▶ Your assignment
The line containing "Task: Click the 化合物 S material label" opens the span to copy, and the last line of the records below closes it. Write out that span exactly.

Collected data entries
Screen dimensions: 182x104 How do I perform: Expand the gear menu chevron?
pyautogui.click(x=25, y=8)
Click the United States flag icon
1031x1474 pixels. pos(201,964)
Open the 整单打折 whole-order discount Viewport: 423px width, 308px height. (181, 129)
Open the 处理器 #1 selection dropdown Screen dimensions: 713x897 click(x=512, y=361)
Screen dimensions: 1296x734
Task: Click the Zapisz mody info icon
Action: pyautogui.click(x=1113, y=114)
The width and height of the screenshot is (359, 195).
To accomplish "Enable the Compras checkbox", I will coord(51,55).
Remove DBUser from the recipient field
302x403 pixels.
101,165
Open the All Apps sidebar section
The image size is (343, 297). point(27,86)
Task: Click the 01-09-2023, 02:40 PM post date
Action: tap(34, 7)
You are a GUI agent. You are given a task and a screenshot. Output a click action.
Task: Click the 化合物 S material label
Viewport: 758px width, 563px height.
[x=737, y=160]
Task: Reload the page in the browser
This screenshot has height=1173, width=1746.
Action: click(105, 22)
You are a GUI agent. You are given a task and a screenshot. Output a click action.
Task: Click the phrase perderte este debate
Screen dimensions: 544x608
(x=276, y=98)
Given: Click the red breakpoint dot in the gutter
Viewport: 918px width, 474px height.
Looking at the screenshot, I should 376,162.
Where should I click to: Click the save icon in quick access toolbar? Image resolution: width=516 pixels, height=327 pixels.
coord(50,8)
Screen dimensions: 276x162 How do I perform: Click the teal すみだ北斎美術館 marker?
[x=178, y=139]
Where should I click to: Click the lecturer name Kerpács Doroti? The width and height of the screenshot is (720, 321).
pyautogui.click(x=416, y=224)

▶ Result of the exercise
Task: Click the 化合物 S material label
Viewport: 758px width, 563px height.
[x=737, y=160]
Task: Reload the page in the browser
This screenshot has height=1173, width=1746.
Action: click(105, 22)
You are a GUI agent. You are given a task and a screenshot. Output a click action.
Task: Click the phrase perderte este debate
Screen dimensions: 544x608
(x=276, y=98)
Given: Click the red breakpoint dot in the gutter
Viewport: 918px width, 474px height.
Looking at the screenshot, I should 376,162.
Where should I click to: Click the save icon in quick access toolbar? Image resolution: width=516 pixels, height=327 pixels.
coord(50,8)
Screen dimensions: 276x162 How do I perform: Click the teal すみだ北斎美術館 marker?
[x=178, y=139]
Where should I click to: Click the lecturer name Kerpács Doroti? The width and height of the screenshot is (720, 321).
pyautogui.click(x=416, y=224)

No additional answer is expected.